After 18 months in the Army, Chertok in 1966 joined the faculty at The American University, in Washington, D.C. From 1964 to 1970, he was a guest worker at the Center for Radiation Research at the National Bureau of Standards and performed electron scattering experiments in the 100 MeV region with a grant from the Atomic Energy Commission.

In 1970, Chertok went to the Stanford Linear Accelerator Center (SLAC) on sabbatical leave and there conceived the idea for a high energy electron scattering experiment on deuterium. His proposal, approved by a SLAC Scientific Review Board totally focused on elementary particles, led to the first of three experiments at SLAC that he performed between 1974 and 1980. He assembled a team of physicists starting with Ray Arnold (2000 Bonner prize recipient), and followed by Steve Rock, Zen Szalata and Peter Bosted. Other collaborators included Fred Martin and Bernhard Mecking. Under Chertok's leadership, the team received continuous funding from the NSF starting in 1972 and continuing after his death in 1981.

The first to use high energy electron beams to study nuclear structure, the SLAC experiments led by Chertok successfully furthered the understanding of the nuclear form factors in the region of momentum transfers where the traditional picture of nuclei made of nucleons begins to merge with the picture of nucleons made of quarks. These investigations began the study the interface between nuclear and high energy particle physics.

In 1976, Chertok, together with Stanley Brodsky of SLAC (2007 J. J. Sakurai Prize Winner), developed the theory for high momentum nuclear processes and interpreted the results of the SLAC experiments in terms of quantum chromodynamics, the fundamental theory underlying hadron and nuclear interactions.
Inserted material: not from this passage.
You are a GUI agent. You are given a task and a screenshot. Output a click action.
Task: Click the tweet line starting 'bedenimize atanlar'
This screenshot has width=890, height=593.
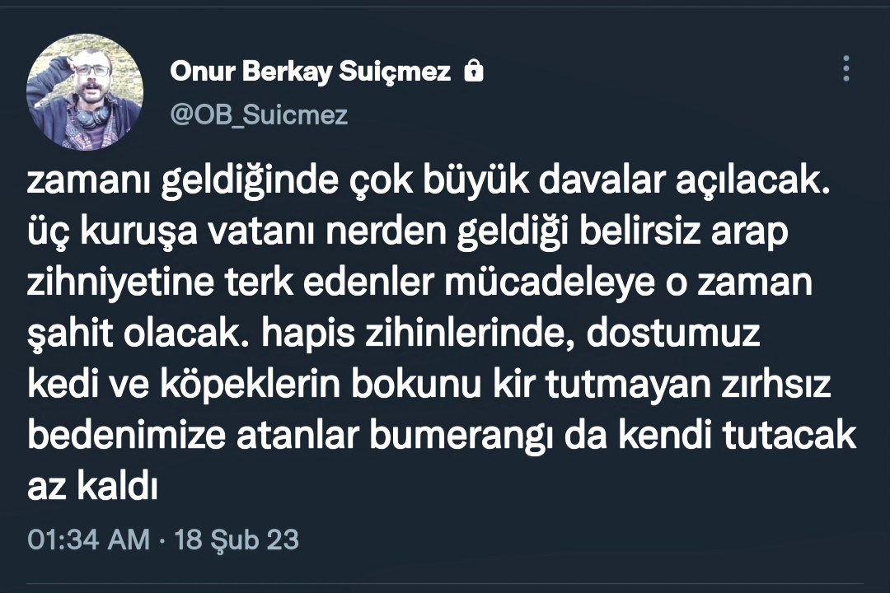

Their papers began the field of "nuclear chromodynamics" and introduced the concept of "reduced nuclear amplitudes" where quark degrees of freedom in the nucleus become manifest.

Throughout his career, Chertok was an active voice for arms control. At the American University, Chertok developed a course, "Arms Control, Politics, and Science," which became one of the most popular courses offered by the physics department. He interviewed policy makers and activists on the university radio station, WAMU. Additionally, Chertok was a proponent of peaceful uses of nuclear energy and participated in the international effort to free Soviet physicist refuseniks.

In 1980, Chertok and his family moved to Geneva, Switzerland, where he spent a sabbatical year working on the UA1 experiment at CERN.

==Experiments at SLAC==

- E-101: Measurement of e-D Elastic Scattering in the Range 1 < Q2 < 6-GeV2
Proposed: 23 April 1973, Approved: 26 May 1973, Began: 31 Jan. 1974, Completed: 1974
- E-121: Measurement of the Elastic Form-Factors of HE-3 and HE-4 in the Range of 0.8 <= Q2< 4 GEV2
Proposed: May 1975, Approved: 29 Jan. 1977, Began: Feb. 1977, Completed: 22 May 1977
- E-133: Measurement of the Elastic Electron-Neutron Cross Section at High Q2
Proposed: 10 Jan. 1978, Approved: 22 March 1978, Began: Feb. 1979, Completed: April 1979

==Most cited peer-reviewed papers==
- Brodsky SJ, Chertok BT. Asymptotic form factors of hadrons and nuclei and the continuity of particle and nuclear dynamics. Physical Review D. 1976 Dec 1;14(11):3003. According to Google Scholar, cited 355 times
- Arnold RG, Chertok BT, Dally, EB, Grigorian A, Jordan CL, et al. Measurement of the electron-Deuteron Elastic Scattering Cross-Section in the Range 0.8-GeV**2 <= q**2<= 6-GeV**2. Physical Review Letters. 1975 Sep 22;35:776. According to Inspirehep.net, cited 351 times.
- Brodsky SJ, Chertok BT. Deuteron form factor and the short-distance behavior of the nuclear force. Physical Review Letters. 1976 Aug 2;37(5):269. According to Google Scholar, cited 180 times

==Academic memorials==

- The Benson T. Chertok Memorial Fund Award for Academic Excellence and Undergraduate Research at The American University, started in 1981.
- The Dr. Benson T. Chertok Lectureship Fund at Boston University (annual Physics Department colloquium), started in 1984.